• **Work to do**
Copy the data below verbatim, from the line containing "has height=615, width=1358." through the line containing "[x=33, y=23]", both lines included, and nothing else.

━━━ The input

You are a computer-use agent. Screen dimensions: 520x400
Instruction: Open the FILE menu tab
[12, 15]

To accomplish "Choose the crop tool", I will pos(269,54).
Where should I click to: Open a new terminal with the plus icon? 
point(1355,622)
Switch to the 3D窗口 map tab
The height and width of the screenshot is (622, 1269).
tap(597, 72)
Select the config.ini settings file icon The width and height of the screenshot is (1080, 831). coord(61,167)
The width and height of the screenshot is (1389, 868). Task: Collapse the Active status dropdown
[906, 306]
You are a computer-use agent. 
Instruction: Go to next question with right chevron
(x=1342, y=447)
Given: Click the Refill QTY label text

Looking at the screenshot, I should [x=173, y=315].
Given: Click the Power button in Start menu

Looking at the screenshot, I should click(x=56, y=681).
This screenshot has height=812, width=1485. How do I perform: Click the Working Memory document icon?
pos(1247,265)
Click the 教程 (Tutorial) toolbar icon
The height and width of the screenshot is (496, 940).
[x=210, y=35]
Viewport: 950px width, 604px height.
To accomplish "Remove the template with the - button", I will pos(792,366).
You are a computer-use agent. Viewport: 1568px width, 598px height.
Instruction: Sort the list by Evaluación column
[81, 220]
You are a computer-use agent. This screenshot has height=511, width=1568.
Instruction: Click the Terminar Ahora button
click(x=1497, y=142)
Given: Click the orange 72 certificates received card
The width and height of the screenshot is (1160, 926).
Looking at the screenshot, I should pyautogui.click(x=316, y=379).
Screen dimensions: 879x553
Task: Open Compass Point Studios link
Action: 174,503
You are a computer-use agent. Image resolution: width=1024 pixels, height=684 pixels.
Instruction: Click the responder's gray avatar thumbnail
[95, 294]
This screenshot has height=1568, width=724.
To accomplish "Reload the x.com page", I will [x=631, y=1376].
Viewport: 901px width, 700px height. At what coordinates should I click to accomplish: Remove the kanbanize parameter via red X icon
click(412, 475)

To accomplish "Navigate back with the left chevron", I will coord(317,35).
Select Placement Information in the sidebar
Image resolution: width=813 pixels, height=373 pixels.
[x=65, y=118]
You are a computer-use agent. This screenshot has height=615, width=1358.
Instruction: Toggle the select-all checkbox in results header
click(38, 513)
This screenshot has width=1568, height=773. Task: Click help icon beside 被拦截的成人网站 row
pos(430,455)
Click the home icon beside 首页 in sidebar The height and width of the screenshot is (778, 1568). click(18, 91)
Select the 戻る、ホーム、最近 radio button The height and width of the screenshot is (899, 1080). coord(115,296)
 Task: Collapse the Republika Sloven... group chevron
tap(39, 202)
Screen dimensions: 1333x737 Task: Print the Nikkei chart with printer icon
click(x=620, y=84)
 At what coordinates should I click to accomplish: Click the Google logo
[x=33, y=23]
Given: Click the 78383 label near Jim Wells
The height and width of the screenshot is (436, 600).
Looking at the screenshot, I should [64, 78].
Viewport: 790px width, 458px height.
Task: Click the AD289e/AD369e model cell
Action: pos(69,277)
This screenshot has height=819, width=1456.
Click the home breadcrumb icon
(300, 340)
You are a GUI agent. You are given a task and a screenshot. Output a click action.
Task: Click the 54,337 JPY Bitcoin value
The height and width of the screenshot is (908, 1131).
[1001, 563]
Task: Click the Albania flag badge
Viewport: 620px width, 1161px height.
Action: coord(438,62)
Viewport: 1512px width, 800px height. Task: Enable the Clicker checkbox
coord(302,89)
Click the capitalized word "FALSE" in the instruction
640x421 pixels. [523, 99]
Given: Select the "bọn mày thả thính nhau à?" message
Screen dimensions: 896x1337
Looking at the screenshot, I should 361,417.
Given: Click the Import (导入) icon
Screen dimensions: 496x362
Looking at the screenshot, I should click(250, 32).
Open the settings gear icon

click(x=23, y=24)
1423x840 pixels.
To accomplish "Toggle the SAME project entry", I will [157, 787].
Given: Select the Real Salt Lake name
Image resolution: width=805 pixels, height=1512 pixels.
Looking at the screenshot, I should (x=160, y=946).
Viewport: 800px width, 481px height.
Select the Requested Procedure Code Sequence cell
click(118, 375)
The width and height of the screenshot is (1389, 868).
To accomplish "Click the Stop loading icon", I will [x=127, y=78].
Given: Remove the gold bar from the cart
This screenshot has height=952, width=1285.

━━━━━━

• **Full response**
You are a computer-use agent. This screenshot has height=615, width=1358.
Instruction: Toggle the select-all checkbox in results header
click(38, 513)
This screenshot has width=1568, height=773. Task: Click help icon beside 被拦截的成人网站 row
pos(430,455)
Click the home icon beside 首页 in sidebar The height and width of the screenshot is (778, 1568). click(18, 91)
Select the 戻る、ホーム、最近 radio button The height and width of the screenshot is (899, 1080). coord(115,296)
 Task: Collapse the Republika Sloven... group chevron
tap(39, 202)
Screen dimensions: 1333x737 Task: Print the Nikkei chart with printer icon
click(x=620, y=84)
 At what coordinates should I click to accomplish: Click the Google logo
[x=33, y=23]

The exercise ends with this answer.